You need to be using workspace:WaitForChild(“Terrain”). Terrain is a child of workspace, and thus calling game:WaitForChild(“Terrain”) will infinitely yield because terrain will not be a direct child of game, it is a descendant of game.
game is referencing your place. And the children of the place are the different services. workspace is a child of the game. And the terrain is located in the workspace
Terrain is a member of workspace, all you need to do is: local Workspace = game:GetService("Workspace") --//gotta say consistent! local Terrain = Workspace.Terrain or Workspace:WaitForChild("Terrain")
Also you were trying to literally print the Terrain! That won’t work, the print, warn & error functions only print strings.
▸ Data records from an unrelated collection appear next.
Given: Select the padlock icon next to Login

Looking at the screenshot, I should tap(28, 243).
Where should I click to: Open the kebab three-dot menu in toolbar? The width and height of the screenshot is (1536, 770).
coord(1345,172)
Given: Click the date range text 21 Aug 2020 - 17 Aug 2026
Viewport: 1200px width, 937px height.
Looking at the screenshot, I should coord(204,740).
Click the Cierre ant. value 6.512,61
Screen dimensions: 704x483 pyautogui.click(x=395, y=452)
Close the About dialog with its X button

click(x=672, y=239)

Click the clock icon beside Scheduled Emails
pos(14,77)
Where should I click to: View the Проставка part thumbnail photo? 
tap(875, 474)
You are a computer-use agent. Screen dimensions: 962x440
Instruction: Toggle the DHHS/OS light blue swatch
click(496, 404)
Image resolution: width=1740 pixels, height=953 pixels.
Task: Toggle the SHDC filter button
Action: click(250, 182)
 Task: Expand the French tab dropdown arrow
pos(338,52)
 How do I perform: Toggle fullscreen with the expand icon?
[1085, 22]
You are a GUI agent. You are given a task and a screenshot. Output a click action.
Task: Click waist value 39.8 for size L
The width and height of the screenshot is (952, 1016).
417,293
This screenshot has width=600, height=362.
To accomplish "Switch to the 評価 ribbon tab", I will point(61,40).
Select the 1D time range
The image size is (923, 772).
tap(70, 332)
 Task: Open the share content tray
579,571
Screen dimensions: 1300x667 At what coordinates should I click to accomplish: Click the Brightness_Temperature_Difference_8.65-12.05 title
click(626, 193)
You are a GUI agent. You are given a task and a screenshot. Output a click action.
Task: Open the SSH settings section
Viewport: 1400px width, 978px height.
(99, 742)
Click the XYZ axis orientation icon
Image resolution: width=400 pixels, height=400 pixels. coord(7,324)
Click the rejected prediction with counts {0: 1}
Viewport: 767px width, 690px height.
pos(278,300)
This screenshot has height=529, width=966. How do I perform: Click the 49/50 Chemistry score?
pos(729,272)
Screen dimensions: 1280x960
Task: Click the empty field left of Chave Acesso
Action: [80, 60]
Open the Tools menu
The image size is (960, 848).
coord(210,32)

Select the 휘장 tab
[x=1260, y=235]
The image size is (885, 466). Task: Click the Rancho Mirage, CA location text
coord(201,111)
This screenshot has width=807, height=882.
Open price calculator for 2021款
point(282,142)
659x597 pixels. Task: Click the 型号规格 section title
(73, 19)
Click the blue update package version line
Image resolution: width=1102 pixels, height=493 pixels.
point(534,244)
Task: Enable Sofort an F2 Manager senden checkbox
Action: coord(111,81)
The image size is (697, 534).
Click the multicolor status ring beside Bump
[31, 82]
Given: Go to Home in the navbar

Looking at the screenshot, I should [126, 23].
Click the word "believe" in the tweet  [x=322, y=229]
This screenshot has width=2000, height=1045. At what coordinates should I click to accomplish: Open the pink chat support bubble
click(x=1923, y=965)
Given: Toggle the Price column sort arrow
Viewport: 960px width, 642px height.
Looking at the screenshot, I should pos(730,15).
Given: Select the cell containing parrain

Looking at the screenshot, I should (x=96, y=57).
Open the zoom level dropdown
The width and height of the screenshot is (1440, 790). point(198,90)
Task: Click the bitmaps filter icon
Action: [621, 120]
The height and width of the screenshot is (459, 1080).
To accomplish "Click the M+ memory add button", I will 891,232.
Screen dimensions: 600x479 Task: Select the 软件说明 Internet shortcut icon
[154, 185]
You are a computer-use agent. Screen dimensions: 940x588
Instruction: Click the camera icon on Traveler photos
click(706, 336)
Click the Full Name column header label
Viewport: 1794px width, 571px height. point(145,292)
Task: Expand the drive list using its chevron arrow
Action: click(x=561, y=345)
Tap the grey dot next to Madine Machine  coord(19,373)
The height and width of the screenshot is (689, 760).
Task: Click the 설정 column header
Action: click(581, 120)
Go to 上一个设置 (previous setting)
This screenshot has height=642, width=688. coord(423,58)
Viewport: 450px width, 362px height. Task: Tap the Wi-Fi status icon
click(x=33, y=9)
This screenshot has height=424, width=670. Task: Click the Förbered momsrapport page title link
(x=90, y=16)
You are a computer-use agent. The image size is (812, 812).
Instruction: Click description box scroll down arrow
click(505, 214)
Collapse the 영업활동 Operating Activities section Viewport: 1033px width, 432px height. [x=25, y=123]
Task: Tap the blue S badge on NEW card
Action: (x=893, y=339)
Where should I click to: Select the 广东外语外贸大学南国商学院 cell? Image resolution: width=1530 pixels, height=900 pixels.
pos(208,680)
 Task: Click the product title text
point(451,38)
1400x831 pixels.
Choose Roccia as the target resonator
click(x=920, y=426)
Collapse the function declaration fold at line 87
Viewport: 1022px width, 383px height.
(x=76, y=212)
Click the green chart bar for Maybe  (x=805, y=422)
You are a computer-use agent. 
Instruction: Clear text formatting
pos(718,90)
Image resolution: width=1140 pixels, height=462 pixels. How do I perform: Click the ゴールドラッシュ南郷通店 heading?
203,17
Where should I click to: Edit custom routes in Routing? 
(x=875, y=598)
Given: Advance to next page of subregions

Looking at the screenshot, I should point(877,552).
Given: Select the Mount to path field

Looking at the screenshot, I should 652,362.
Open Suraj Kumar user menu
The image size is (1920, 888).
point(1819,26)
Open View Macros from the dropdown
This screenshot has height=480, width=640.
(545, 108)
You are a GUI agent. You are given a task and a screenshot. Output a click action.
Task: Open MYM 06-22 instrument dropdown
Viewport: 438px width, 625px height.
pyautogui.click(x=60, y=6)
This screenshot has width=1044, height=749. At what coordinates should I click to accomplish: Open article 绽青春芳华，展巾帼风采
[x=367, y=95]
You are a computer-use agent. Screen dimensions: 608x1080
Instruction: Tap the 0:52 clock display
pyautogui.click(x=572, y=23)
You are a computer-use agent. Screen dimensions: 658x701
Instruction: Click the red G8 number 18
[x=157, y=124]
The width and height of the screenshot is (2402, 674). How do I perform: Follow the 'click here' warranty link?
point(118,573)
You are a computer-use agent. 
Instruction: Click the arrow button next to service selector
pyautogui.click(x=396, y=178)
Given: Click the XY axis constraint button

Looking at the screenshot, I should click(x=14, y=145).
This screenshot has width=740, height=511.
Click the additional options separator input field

Use of WaitForChild on Terrain is unnecessary especially if its from the server. Not only will the Terrain object exist on the server already, but it is also a property of the Workspace referencing the Terrain object. Don’t spend time waiting where you don’t have to.
Not quite sure what “doc bug” is, but what you might be thinking of here is incorrect documentation. If you’ve found a case where documentation is incorrect or otherwise providing inaccurate information, submit a request for Platform Feedback > Developer Hub regarding it.
In this case, as Cinema said, it’d be a typographical error rather than a documentation bug. I don’t think those exist in the first place. The search term you placed doesn’t use “doc bug” to refer to documentation issues, never heard of that term being used.
@Cinema_Sin Difference in access between GetService, the property and the global is negligible.